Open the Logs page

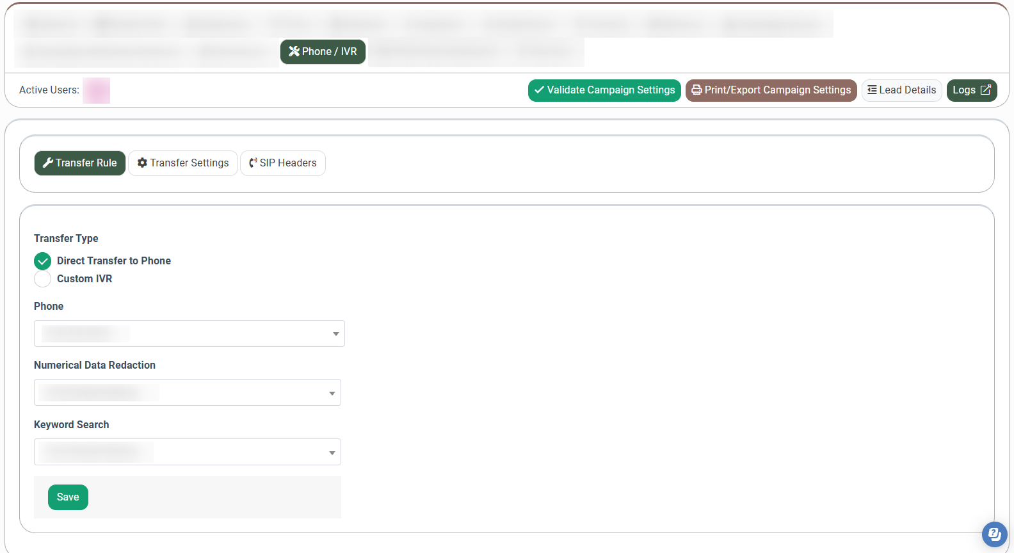click(971, 90)
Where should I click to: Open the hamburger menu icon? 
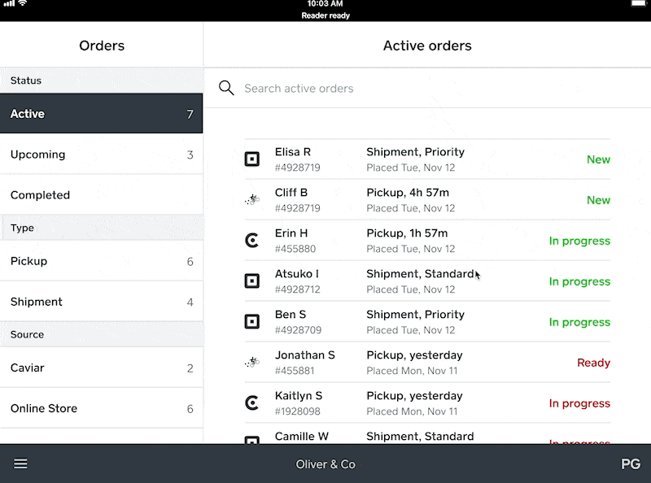(x=20, y=463)
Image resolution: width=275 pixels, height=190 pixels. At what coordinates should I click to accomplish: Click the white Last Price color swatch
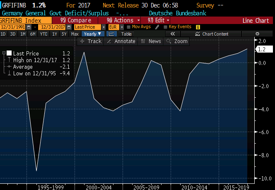(9, 53)
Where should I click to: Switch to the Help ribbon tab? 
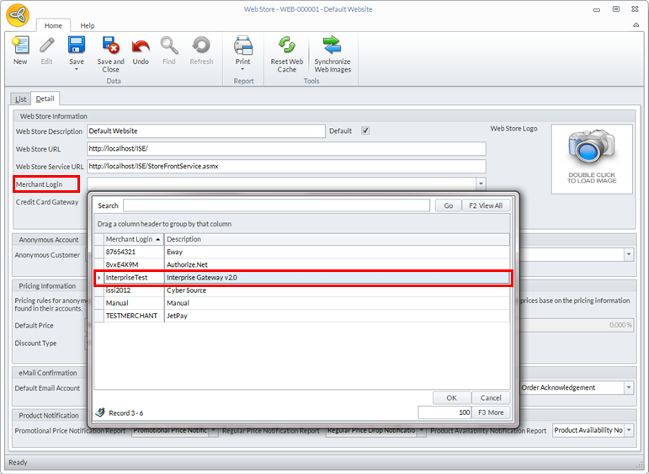(88, 26)
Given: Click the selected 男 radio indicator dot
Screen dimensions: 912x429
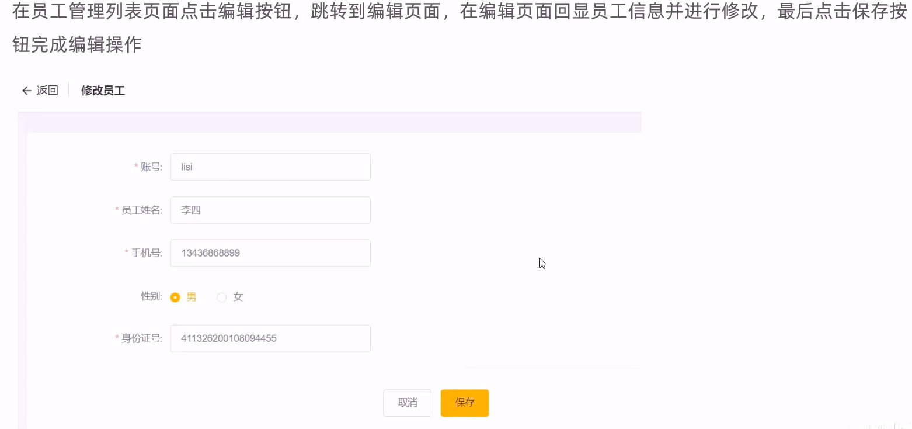Looking at the screenshot, I should tap(175, 297).
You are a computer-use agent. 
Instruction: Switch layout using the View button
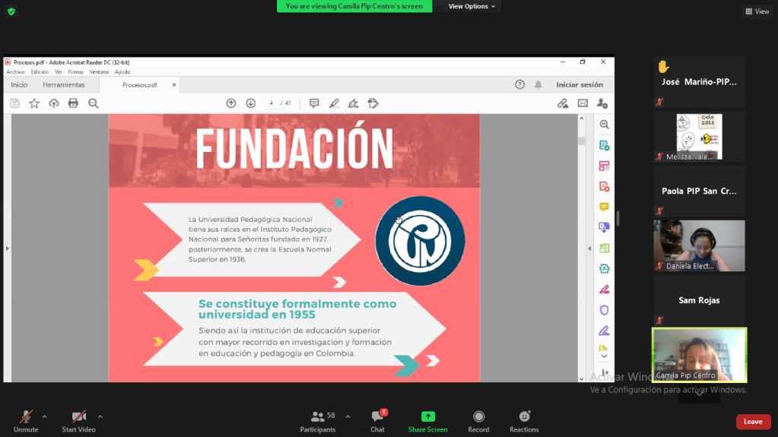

→ **Instruction**
Can you transcribe the text of every record above word for word, leaving the pictures out of your transcription?

→ **Solution**
Open the Logs page

click(971, 90)
Where should I click to: Open the hamburger menu icon? 
(x=20, y=463)
Image resolution: width=275 pixels, height=190 pixels. At what coordinates should I click to accomplish: Click the white Last Price color swatch
(9, 53)
Where should I click to: Switch to the Help ribbon tab? 
(88, 26)
Given: Click the selected 男 radio indicator dot
Screen dimensions: 912x429
Looking at the screenshot, I should tap(175, 297).
You are a computer-use agent. 
Instruction: Switch layout using the View button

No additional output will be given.